The difference between life settlement policies and viaticals such as those sold by Life Partners Holdings and Imperial Holdings (NYSE: IFT  ) is really one of degrees. The difference between them is how long the insured person has to live: typically, if it's two years or less, it's considered a viatical; more than that and it's a life settlement.

Life Partners however is in trouble because the SEC questions the life expectancy it uses on its insured. The regulatory agency charges the viatical leader intentionally understates life expectancies to be able to show higher returns to potential clients as a means of increasing its sales. Life Partners and other viatical companies benefit when policyholders live longer than expected.

Earlier this year Life Partner's announced it was under investigation by the SEC and the other day it said the regulator issued a Wells Notice that recommends civil actions be brought against its general counsel and CEO.

CAPS member DELMCC99 was hopeful before the latest news, because insiders, which hold about half the company's stock, haven't been selling shares.

This is a speculative play. There have been a lot of law firms circling the company like sharks after the price drop in the last quarter. I notice that the insiders are still holding so that shows confidence and the ratios look good.

You can add Life Partners to your watchlist and let us know on the Life Partners Holdings CAPS page whether an investment here or in one of its viaticals is a good bet.

Cracks in the foundation
Investors in Rambus got slammed when an appeals court ruled the tech licensing company shredded documents in its patent infringement cases against Micron (Nasdaq: MU  ) and Hynix Semiconductor. The long-running case has taken several turns over the years, but the latest development means that a $397 million settlement it had been expecting to receive won't be coming its way anytime soon. As Rambus makes most of its money from its patents, this is a serious blow to its viability.
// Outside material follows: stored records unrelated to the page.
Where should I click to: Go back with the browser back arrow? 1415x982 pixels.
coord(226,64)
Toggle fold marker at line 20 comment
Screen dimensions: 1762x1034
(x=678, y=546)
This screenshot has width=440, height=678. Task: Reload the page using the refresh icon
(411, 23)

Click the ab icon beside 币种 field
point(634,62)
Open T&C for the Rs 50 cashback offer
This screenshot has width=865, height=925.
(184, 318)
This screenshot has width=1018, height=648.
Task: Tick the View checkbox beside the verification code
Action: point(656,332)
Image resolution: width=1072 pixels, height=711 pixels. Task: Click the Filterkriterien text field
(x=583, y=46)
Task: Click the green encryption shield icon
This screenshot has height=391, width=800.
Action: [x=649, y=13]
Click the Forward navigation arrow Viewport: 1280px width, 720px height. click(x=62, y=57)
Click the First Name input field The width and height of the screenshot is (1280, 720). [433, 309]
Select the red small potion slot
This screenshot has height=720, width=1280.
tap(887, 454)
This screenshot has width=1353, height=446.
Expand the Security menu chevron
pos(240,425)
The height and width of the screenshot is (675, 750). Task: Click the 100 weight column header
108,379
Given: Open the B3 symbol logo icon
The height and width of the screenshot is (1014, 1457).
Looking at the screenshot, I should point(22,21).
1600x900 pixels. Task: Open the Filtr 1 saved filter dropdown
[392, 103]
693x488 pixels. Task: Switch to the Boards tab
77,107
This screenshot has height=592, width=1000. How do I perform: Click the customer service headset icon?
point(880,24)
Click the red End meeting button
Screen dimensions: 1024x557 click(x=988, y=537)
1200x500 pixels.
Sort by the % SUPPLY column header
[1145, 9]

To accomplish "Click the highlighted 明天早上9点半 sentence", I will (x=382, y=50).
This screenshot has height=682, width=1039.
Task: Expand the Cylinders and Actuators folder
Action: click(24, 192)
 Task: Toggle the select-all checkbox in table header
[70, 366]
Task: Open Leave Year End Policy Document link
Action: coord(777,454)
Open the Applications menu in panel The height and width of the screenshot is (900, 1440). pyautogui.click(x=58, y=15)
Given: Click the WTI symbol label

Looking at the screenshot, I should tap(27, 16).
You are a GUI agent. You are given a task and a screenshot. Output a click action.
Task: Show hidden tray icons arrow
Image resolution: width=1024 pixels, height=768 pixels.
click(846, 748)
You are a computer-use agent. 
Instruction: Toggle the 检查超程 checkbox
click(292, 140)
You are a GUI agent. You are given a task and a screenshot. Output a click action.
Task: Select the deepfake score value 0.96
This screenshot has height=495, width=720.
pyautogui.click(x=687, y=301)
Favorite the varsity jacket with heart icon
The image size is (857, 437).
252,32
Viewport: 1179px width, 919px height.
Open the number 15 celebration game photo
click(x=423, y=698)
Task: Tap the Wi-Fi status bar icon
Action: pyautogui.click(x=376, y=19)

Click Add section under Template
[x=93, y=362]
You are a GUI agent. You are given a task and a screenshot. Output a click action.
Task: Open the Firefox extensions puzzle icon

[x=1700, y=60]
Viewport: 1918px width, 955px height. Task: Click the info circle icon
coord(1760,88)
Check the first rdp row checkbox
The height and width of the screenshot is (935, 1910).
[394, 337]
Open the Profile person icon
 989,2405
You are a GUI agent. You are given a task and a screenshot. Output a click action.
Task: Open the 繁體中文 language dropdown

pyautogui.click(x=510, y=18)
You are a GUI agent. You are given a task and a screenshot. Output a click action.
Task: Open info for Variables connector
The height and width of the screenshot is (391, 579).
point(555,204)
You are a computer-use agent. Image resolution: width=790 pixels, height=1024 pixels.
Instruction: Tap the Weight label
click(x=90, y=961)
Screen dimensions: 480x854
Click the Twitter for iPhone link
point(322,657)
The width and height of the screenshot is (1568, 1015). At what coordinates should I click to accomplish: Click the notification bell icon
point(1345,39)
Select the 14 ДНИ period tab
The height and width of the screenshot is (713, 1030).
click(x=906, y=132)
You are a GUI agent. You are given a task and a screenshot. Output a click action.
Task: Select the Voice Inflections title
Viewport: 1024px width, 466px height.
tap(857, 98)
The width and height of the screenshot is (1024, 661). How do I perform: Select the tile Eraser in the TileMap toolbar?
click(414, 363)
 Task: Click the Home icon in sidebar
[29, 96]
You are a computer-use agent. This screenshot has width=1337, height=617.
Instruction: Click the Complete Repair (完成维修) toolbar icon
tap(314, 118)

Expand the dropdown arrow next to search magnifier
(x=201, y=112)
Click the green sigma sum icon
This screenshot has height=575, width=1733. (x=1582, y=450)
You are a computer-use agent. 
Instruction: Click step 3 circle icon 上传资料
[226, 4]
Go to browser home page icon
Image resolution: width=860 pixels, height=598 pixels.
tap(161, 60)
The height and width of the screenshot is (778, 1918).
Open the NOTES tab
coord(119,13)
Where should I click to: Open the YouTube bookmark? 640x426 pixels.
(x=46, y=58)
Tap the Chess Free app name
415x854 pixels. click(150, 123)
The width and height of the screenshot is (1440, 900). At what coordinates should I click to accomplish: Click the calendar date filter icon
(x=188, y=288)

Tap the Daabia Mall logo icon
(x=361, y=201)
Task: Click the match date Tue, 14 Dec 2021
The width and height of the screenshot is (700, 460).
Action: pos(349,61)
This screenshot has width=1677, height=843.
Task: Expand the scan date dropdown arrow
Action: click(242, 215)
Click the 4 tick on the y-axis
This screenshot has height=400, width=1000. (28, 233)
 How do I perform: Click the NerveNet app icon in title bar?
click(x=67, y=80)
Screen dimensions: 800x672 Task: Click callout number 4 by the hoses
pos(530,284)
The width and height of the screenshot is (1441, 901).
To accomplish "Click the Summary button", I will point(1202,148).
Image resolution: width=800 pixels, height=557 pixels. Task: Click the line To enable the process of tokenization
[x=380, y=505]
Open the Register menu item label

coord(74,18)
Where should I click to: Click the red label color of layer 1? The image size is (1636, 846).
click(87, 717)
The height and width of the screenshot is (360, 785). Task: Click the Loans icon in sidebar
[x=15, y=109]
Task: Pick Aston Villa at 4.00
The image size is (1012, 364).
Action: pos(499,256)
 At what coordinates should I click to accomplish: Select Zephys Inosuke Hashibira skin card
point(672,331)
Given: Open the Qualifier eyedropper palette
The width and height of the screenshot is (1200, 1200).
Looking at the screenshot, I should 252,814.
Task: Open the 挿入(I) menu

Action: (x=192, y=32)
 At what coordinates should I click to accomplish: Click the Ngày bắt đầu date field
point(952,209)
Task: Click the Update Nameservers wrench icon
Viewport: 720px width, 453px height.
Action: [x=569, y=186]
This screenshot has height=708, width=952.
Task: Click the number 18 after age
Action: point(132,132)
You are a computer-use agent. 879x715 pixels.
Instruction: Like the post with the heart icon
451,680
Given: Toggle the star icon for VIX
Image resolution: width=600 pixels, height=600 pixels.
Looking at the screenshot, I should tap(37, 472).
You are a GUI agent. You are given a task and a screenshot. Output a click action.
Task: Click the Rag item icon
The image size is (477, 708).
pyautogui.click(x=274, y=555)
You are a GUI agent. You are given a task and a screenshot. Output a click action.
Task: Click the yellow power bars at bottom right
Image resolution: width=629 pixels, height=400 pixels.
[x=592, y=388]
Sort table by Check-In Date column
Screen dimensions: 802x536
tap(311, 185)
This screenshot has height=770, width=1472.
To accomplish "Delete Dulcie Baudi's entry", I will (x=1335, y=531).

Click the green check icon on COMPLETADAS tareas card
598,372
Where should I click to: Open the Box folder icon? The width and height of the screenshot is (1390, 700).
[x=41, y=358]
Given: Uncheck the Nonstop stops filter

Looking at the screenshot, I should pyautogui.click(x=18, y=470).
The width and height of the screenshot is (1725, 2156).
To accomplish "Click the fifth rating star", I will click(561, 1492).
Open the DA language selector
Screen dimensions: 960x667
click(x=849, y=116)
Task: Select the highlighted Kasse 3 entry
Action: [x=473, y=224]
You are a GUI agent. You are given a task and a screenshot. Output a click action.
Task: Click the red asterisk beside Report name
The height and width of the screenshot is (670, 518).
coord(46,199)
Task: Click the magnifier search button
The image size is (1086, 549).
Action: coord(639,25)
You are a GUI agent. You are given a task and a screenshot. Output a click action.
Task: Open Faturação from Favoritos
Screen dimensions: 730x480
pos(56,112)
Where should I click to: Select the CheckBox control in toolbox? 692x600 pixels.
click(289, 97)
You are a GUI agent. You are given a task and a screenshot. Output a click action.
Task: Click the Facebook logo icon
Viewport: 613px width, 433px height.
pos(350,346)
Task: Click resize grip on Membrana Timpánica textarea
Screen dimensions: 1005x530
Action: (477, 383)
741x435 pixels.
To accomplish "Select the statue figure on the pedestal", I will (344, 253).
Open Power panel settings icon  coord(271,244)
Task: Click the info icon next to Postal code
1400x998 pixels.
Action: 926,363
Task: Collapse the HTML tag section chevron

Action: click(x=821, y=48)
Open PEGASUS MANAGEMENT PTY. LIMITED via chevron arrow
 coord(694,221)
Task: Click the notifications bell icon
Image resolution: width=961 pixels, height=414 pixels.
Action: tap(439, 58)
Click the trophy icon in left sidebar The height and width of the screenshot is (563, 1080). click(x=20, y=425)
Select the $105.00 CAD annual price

Earlier this year CAPS All-Star russfischer1013 expected Rambus would come out on the short end of the stick, but the memory maker still enjoys broad CAPS support with 84% of those rating Rambus believing it would outperform the broad market averages. Add the stock to the Fool's free portfolio tracker to see whether a reassessment is going to be necessary.

Not taking flight
Although NVIDIA's stock got hit Friday as well as concerns about its core chip business remain, the Rambus decision could help it in its own appeal. Last year the International Trade Commission ruled against NVIDIA saying it violated its patents. While each case involves unique patent concerns, the issue of Rambus shredding documents that would prove it misled the semiconductor industry's standards-setting group JEDEC have been part of the record for years.

Of more immediate concern is the impact competition from the likes of Texas Instruments (NYSE: TXN  ) and other mobile players will have on NIVIDIA's business even though it was able to post analyst-beating earnings results.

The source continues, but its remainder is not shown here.